Cyril F. Chang, director of the Methodist Le Bonheur Center for Healthcare Economics, said in HealthLeaders Media that policymakers are trying to reduce healthcare expenditures by reducing Medicare payments. “Right now,” he said, “it seems to me the major instruments they are using to slow down the growth of cost are Medicare cutbacks.”
But we already know what results from this approach. Costs aren’t reduced, but merely shifted over to private payers. The real solution must come from meaningful healthcare delivery and payment reforms. As discussed in this space previously, many private sector providers are already succeeding with innovative delivery reforms. The challenge is to transform these localized successes into national policy, a process that needs to be placed on the fast track.
June 16, 2010
Here’s why you read news stories all the way to the end.
In yesterday’s New York Times, there was an interesting article about healthcare in Rwanda. The upshot of the piece was that 92 percent of Rwandans have health coverage, at a cost of just $2 per person per year. Then, in the early paragraphs of the story, came the obligatory potshot at the U.S. healthcare system, with a Rwandan editorial writer quoted as saying he had met an American college student passing through the country and found it “absurd, ridiculous that I have health insurance and she didn’t.”
In other words, it’s the same moral that the Times and other publications have been drilling into readers’ heads for some time now: Even poor nations have a better healthcare system than Americans do.
Then, you read down to the latter paragraphs of the article and a different picture emerges.
A Boston-based health charity, Partners in Health is operating two hospitals and a network of clinics throughout Rwanda and absorbing the costs. In fact, over half of the country’s healthcare costs are being covered by other countries, with the United States providing the greatest share.

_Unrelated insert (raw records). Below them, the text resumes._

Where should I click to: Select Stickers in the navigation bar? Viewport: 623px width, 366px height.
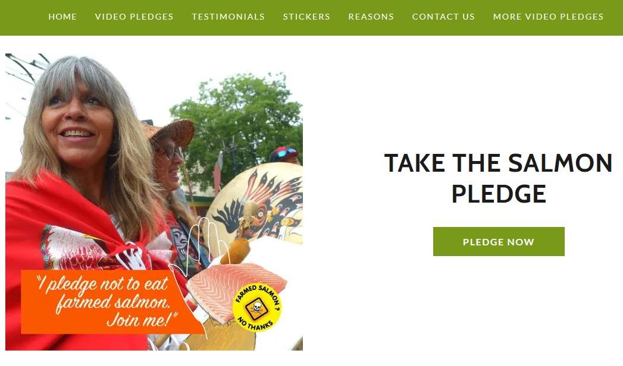coord(306,17)

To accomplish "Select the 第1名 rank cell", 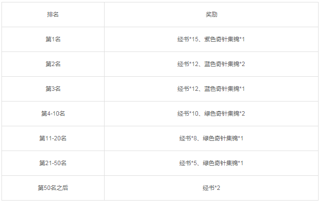I will [53, 39].
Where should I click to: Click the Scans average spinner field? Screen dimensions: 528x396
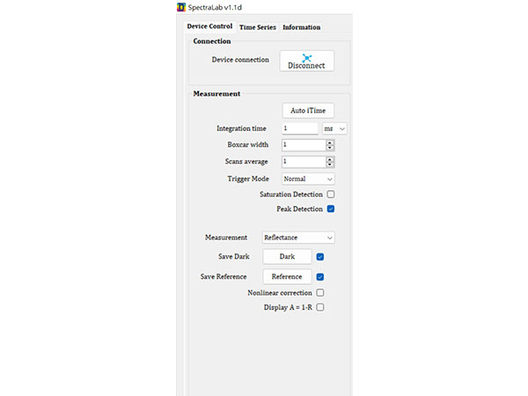point(302,162)
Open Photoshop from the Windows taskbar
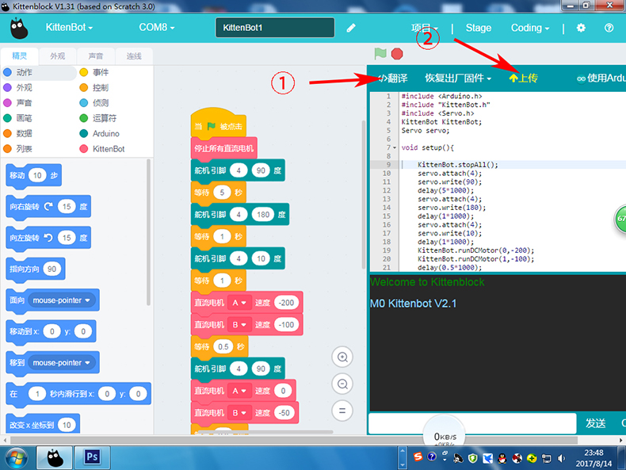Screen dimensions: 626x470 tap(92, 457)

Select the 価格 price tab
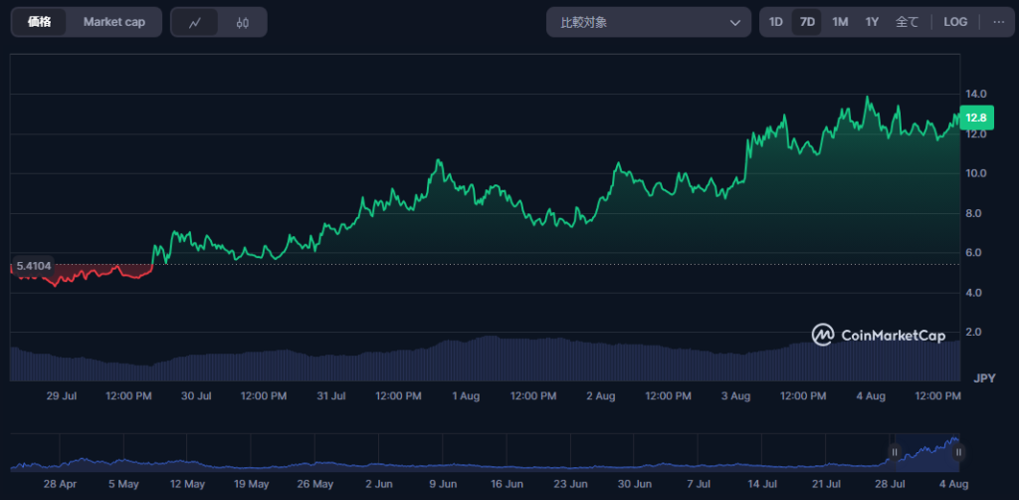pyautogui.click(x=39, y=22)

And, even with this assistance, healthcare in Rwanda still has its tragic side. There is only one neurosurgeon and three cardiologists for a population of nearly 10 million. MRI scans and dialysis are virtually nonexistent and waits for general surgery can extend for weeks.
I’m not a trained journalist, but it strikes me that a more interesting lead to the story would concern the generosity of other countries and health providers, trying to raise the standards of healthcare in a third world country. That, to me, seems more to the point than another rehashing of the tired old cheap shots at healthcare in this country.